Getting Married Again (Encore Weddings)

In an era of “glass half full” vs. “glass half empty” there are still those that believe the glass is still worth lifting in a toast to love. Many people are embracing love over statistics, bad experiences, past faux pas, and friendly naysayers and following their heart and remarrying. This profusion of second, or third or even fourth marriages, popularly termed ‘encore weddings’, become the joining of not only two people but possibly two families. Because both parties are wiser and hopefully more confident in their choices their perspectives differ to that of first time couples. Age, family ties and a more appreciation of the budget may hold a pervasive weight on wedding decisions.

Encore Weddings

Different personal past experiences mean different wedding etiquette comes into play and should be looked at. For example the hierarchy for announcing the joyful event follows a very different order:

1. Tell the children first (if there are any from the previous marriage).
2. Then the ex-spouse (regardless of the quality of the relationship and especially if there’s children from that marriage).
3. Next is family and siblings. If you are in good standing with ex-in-laws or a widow/widower, including the in-laws is appropriate.
4. Finally your friends and co-workers.

The focus should be on the family from the previous marriage which is a shift from just the newly engaged couple.
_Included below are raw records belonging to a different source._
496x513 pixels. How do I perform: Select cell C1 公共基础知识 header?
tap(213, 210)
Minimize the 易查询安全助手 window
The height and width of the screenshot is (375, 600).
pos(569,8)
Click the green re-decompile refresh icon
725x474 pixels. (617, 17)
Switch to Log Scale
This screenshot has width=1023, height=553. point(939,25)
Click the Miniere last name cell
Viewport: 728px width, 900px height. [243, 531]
Some changes in typical first time wedding etiquette may also include:

1. Wording invitations to include children as the ones making the announcement and giving the bride or groom away.
2. Forgoing the larger ostentatious wedding for a more intimate one and eschewing a formal registry for an informal one. Register for specific hobbies or events because most likely you already have what you need to start a household. Even if you do not wish for anyone to give gifts, a registry helps those who feel happy to do so and will prevent duplicate gifts or unusable ones. (Never put “No gifts please” on your invitations; this is a huge etiquette error.)
3. Do not expect parents to pay for the event but if they offer you can graciously accept.
4. Specialty showers are a better option and friends who gave gifts at your last wedding are not obligated to give another gift.
5. The bride may wear white or any color she chooses. Do not be tied to traditions this time around.
6. Finally, make sure you put closure to your first marriage on all levels: legally, financially and emotionally. This helps make a fresh start for your new life together.

Leave a comment
  • Share this on

Being the Best “Best Man”

Look at you dressed in a sharp suit/elegant tux. The role is “Best Man”. You will be navigating some tricky situations, thinking on your feet and protecting your assignment: the groom. So keep calm and not mildly intoxicated and you should come out of this in stellar shape.
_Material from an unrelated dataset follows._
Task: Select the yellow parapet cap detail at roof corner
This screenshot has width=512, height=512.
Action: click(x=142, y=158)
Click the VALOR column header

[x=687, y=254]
Responsible is your code word and all involved – groom, bride, their parents – will see that you are the best choice. You will be punctual, tactful and always presentable in appearance. Your ability to listen to the groom and act as an intermediary is crucial.

Best Man

Some of your duties include:
• Bachelor partying preparation
• Prompt delivery of groom to ceremony in good condition
• Official witness
• Help execute proficient photo ops
• Evacuate guests to reception checkpoint
• Deliver reception speech with a cool head

Rehearsal and Dinner

The official wedding schedule should be finalized by or before the rehearsal dinner. Your job is to know all the fine details/times and to pass it along to the ushers/groomsmen, ensuring they know their individual duties (where to stand to greet and seat guest, where to pass out programs, keeping the front pews vacant for the VIPs, assisting in parking navigation and helping rally the troops for photo ops). Familiarize yourself with the venue, the layout of the parking lot, photographers/videographers line of site, nearest restrooms, where you and the groom will be standing, etc. Confidently introduce yourself to the minister. You should become familiar with ring bearers/flower girls names and their parents in case a disruptive tantrum needs to be neutralized quickly. At the dinner you will stay sharp and make sure the groom does the same.

(Wedding) D-day

Wake the groom in plenty of time to acclimate to the day ahead (secure three alarm clocks for this important task). Calm his nerves by assuring him of all the positives that go with this decision. You will help him dress making sure he looks as exceptional as you do. Verify location of the ring! Remember phone/chargers, and wallet with a lot of tip money. Arrival time is three hours pre-event so allow for traffic and car mishaps. Pass out boutonnières.

You will greet guests in the reception line in a charming fashion. Your speech is set and ready.

You will also introduce the father of the bride as the speeches commence. Further duties will include starting the dancing after the newlyweds first dance, packing the car for the honeymoon, transporting any presents to the correct location and returning all rented clothing including the grooms.